By Richard Brautigan

Book One: In Watermelon Sugar

In Watermelon Sugar

In watermelon sugar the deeds were done and done again as

my life is done in watermelon sugar. I'll tell you about it because

I am here and you are distant.

 

Wherever you are, we must do the best we can. It is so far to

travel, and we have nothing here to travel, except watermelon

sugar. I hope this works out.

 

I live in a shack near iDEATH. I can see iDEATH out the window.

It is beautiful. I can also see it with my eyes closed and touch it.

Right now it is cold and turns like something in the hand of a

child. I do not know what that thing could be.

 

There is a delicate balance in iDEATH. It suits us.
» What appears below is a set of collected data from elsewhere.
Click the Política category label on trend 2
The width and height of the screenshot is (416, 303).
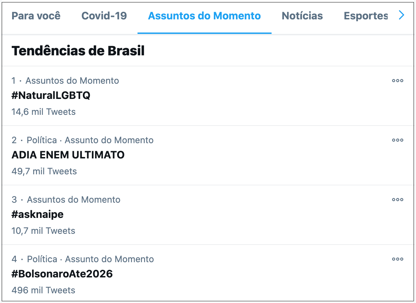tap(42, 140)
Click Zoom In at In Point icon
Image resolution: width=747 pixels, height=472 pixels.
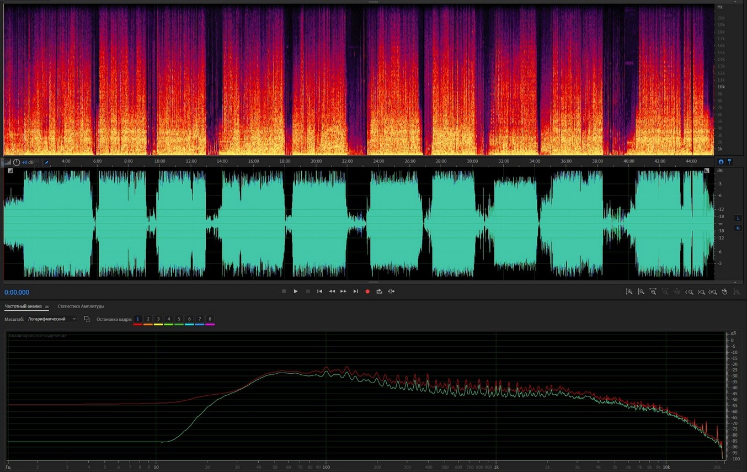(689, 291)
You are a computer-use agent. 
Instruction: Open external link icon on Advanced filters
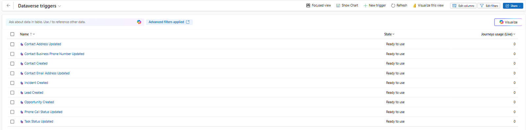188,22
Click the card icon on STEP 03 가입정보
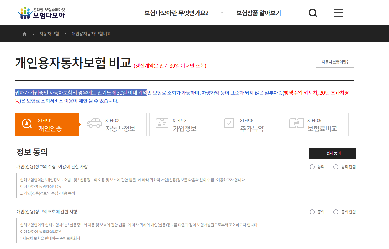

The shack is small but pleasing and comfortable as my life

and made from pine, watermelon sugar and stones as just about

everything here is.

 

Our lives we have carefully constructed from watermelon

sugar and then travelled to the length of our dreams, along

roads lined with pines and stones.

 

I have a bed, a chair, a table and a large chest that I keep my

things in. I have a lantern that burns watermelontrout oil at

night.

 

That is something else. I'll tell you about it later. I have a

gentle life.

 

I go to the window and look out again. The sun is shining at

the long edge of a cloud. It is Tuesday and the sun is golden.
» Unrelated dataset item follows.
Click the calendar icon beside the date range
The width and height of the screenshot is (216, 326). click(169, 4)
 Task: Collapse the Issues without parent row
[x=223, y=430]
I can see piney woods and the rivers that flow from those

piney woods. The rivers are cold and clear and there are trout

in the rivers.

 

Some of the rivers are only a few inches wide.

 

I know a river that is half-an-inch wide. I know because I

measured it and sat beside it for a whole day. It started raining

in the middle of the afternoon. We call everything a river here.
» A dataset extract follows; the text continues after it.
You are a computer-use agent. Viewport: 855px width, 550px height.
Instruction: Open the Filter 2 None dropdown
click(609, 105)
We're that kind of people.

 

I can see fields of watermelons and the rivers that flow

through them. There are many bridges in the piney woods and

in the fields of watermelons. There is a bridge in front of this

shack.

 

Some of the bridges are made of wood, old and stained silver

like rain, and some of the bridges are made of stone gathered

from a great distance and built in the order of that distance, and

some of the bridges are made of watermelon sugar. I like those

bridges best.

 

We make a great many things out of watermelon sugar here —I'll tell you about it—including this book being written near iDEATH.

 

All this will be gone into, travelled in watermelon sugar.

Margaret

 

This morning there was a knock at the door. I could tell who it

was by the way they knocked, and I heard them coming across

the bridge.

 

They stepped on the only board that makes any noise. They

always step on it. I have never been able to figure this out. I

have thought a great deal about why they always step on that

same board, how they cannot miss it, and now they stood outside



my door, knocking.

 

I did not acknowledge their knocking because I just wasn't

interested. I did not want to see them. I knew what they would be about and did not care for it.

 

Finally they stopped knocking and went back across the bridge

and they, of course, stepped on the same board: a long board

with the nails not lined up right, built years ago and no way to

fix it, and then they were gone, and the board was silent.

 

I can walk across the bridge hundreds of times without stepping

on that board, but Margaret always steps on it.

My Name

 

I guess you are kind of curious as to who I am, but I am one of

those who do not have a regular name. My name depends on

you. Just call me whatever is in your mind.

 

If you are thinking about something that happened a long

time ago: Somebody asked you a question and you did not know

the answer.

 

That is my name.

 

Perhaps it was raining very hard.

 

That is my name.

 

Or somebody wanted you to do something. You did it. Then

they told you what you did was wrong--"Sorry for the mistake,"--and

you had to do something else.

 

That is my name.

 

Perhaps it was a game that you played when you were a child

or something that came idly into your mind when you were old

and sitting in a chair near the window.

 

That is my name.

 

Or you walked someplace. There were flowers all around.

That is my name.

 

Perhaps you stared into a river. There was somebody near

you who loved you. They were about to touch you. You could

feel this before it happened. Then it happened.

 

That is my name.

 

Or you heard someone calling from a great distance. Their

voice was almost an echo.

 

That is my name.

 

Perhaps you were lying in bed, almost ready to go to sleep

and you laughed at something, a joke unto yourself, a good way

to end the day.

 

That is my name.

 

Or you were eating something good and for a second forgot

what you were eating, but still went on, knowing it was good.

 

That is my name.

 

Perhaps it was around midnight and the fire tolled like a bell

inside the stove.

 

That is my name.

 

Or you felt bad when she said that thing to you. She could

have told it to someone else: Somebody who was more familiar

with her problems.

 

That is my name.

 

Perhaps the trout swam in the pool but the river was only eight

inches wide and the moon shone on iDEATH and the watermelon

fields glowed out of proportion, dark and the moon seemed to

rise from every plant.

 

That is my name.

 

And I wish Margaret would leave me alone.


Fred

 

A little while after Margaret left, Fred came by. He was not

involved with the bridge. He only used it to get to my shack.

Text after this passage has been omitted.